4 stars

In contrast to last year’s wildly popular Modern Couples, which offered an intimate view into how interpersonal relationships of artists shaped their work, this offers a different view. It portrays some of the most influential artists of modernism as entertainers: uproarious and devilish founders of the most vibrant creative spaces of their time.

The exhibit is divided geographically, and each room shows off a different city’s cabaret scene. It starts off with the Fledermaus in Vienna. The level of detail shown by both the curators of the exhibit and the original cabaret founders is breath-taking. You can observe the menus and napkins, chairs and tables, wall tapestries and carpets – all of them carefully designed to create a holistic space. The main room is one of the four cabaret spaces recreated for this exhibition, allowing us to immerse in it and even touch the tiles adorning the walls. The enchanting room, converted from the basement of a residential building by the addition of a mosaic of coloured tiles and a mirror-topped bar, was unfortunately only in operation for six years due to costing so much money. Despite this, the presence of a drawing of the room by a young Charles-Edouard Jeanneret, apparently the only drawing of Viennese architecture that the future Le Corbusier would ever make, is a testament to its influence.

Boundary-pushing happenings, dance performances, shadow plays, early cinema and dances mingled in their nascency in all these spaces. This effort to provide all kinds of sensory experience is why it is hard to compare these original night-dwellings of the avant-garde to the spawns of the multibillion-pound clubbing industry today. The clubs of the past were much more spaces of creative proliferation than hedonism, although both aspects can be observed in the evidence put forth by the exhibition. It is also true that these places, beginning with the first of them all, Paris’s Le Chat Noir, were mostly frequented by the artistic elite. The insufficiency of such clientele could explain their short lifespans and the quickly changing fads, a problem even for the clubs of today.

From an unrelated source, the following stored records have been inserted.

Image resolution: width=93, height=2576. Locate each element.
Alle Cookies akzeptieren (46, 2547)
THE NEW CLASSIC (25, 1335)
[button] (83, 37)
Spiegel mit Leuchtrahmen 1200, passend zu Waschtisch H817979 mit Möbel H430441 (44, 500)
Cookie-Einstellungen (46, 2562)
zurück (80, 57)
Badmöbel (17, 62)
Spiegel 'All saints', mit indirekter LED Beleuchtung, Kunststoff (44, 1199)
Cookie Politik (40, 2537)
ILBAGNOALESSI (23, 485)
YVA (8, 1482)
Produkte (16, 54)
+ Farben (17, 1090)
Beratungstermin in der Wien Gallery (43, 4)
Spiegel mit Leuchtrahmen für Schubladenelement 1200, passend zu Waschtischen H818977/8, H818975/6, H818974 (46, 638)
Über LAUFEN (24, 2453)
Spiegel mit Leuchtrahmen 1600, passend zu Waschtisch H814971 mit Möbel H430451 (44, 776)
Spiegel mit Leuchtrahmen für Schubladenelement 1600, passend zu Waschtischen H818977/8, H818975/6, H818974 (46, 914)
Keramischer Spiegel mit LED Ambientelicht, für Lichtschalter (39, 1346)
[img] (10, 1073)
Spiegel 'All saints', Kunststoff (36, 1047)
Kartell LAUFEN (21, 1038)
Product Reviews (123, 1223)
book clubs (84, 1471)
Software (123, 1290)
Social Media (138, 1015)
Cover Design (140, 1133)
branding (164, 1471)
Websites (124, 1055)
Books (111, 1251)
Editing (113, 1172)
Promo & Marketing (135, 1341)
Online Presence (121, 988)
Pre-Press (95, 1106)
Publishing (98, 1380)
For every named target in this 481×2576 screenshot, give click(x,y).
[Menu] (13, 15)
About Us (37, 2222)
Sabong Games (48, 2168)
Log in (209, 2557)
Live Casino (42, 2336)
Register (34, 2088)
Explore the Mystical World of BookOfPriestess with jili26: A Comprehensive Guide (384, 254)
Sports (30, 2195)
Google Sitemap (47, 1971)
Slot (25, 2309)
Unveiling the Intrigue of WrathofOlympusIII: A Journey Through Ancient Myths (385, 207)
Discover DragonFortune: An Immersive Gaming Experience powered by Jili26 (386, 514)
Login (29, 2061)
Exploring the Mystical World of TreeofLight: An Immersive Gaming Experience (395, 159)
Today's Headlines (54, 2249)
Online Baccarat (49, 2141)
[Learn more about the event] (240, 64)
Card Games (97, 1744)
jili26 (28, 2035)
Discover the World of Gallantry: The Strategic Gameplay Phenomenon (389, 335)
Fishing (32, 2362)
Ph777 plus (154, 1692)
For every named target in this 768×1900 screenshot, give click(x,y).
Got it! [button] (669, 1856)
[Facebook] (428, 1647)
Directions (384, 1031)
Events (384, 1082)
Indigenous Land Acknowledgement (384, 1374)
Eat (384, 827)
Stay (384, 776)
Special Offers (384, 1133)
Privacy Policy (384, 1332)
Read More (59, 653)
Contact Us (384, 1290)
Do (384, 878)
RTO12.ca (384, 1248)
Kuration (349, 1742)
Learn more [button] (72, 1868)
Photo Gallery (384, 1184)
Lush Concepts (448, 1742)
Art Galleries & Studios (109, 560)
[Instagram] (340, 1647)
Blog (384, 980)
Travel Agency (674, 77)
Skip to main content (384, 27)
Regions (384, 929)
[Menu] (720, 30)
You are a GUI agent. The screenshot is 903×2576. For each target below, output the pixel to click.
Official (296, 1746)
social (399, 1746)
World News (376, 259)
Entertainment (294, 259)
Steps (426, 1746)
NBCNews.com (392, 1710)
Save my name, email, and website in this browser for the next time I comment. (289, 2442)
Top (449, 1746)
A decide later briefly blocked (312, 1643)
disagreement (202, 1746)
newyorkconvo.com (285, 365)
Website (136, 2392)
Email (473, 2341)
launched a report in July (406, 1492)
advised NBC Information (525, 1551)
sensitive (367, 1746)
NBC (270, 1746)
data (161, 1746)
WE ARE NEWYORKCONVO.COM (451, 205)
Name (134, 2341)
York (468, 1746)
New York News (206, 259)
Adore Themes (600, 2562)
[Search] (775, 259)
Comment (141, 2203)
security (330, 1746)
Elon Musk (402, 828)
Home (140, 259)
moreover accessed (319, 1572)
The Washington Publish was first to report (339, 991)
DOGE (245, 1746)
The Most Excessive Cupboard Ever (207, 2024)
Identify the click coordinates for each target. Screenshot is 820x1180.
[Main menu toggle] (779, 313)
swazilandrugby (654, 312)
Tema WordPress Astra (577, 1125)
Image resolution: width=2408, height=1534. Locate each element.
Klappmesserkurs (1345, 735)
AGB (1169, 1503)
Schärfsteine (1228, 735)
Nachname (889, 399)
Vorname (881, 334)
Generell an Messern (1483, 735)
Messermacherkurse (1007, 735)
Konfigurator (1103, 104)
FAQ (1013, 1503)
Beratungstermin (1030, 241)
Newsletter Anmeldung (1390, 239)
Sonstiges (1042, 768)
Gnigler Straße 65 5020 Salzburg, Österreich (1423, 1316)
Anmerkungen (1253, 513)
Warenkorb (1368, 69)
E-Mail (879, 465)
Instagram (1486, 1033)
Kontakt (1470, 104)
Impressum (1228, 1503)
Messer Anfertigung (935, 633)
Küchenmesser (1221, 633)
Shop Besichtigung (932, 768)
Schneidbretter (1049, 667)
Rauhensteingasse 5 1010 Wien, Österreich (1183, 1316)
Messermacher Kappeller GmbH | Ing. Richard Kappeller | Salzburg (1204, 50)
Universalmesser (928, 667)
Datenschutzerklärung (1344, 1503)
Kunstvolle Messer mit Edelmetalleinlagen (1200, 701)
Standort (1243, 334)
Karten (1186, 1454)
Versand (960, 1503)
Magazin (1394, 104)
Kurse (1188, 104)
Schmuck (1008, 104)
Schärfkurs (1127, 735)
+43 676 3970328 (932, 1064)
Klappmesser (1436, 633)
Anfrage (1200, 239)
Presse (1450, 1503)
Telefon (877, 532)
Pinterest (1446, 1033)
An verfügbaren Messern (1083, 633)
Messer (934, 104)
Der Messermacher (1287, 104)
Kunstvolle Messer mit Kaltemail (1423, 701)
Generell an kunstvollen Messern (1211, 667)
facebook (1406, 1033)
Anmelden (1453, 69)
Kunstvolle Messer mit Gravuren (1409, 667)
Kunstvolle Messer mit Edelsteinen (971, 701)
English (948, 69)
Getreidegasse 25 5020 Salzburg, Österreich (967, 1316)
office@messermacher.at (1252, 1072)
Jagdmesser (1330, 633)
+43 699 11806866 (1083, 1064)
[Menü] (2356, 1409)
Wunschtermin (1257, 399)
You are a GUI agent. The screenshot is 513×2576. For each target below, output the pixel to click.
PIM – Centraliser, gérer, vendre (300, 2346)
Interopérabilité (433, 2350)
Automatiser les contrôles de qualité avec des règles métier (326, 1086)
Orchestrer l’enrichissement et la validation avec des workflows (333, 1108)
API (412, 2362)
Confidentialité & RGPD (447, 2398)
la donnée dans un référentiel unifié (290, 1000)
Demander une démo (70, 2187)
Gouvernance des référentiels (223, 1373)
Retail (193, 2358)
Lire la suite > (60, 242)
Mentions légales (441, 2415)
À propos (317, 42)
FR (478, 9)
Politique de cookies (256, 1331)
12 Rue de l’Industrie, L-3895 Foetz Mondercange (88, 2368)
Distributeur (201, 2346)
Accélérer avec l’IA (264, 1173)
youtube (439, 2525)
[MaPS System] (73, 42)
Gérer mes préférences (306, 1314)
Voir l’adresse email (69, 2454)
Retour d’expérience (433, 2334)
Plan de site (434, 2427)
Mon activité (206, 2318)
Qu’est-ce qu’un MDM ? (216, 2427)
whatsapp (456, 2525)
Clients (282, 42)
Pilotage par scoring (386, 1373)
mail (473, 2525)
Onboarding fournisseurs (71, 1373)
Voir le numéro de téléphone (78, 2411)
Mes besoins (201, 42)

The biggest feat of this exhibit is the way it unwittingly takes you on a journey through the most important artistic movements of the time. We are inspired by the most well-known, as well as some lesser known cabarets and clubs Both places where design was king and where the people were the soul. We pass by the Italian Futurists, and their Cabaret del Diavolo, where three rooms were inspired by heaven, purgatory, and hell of Dante’s Divine Comedy. Representing De Stijl is the mecca of geometric abstractionism in Strasbourg’s L’Aubette. The birthplace of Dada in Zurich’s Cabaret Voltaire and the speakeasies of Harlem are flanked by Nigerian Ibadan & Osogbo Mbari clubs and Tehran’s Rasht. The quote by Nigerian artist Twins Seven-Seven sums it up nicely: “We worked furiously (…) slept little and lived for the daily surprises… For such a euphoric situation to develop the time, the place and the human chemistry need to be right!”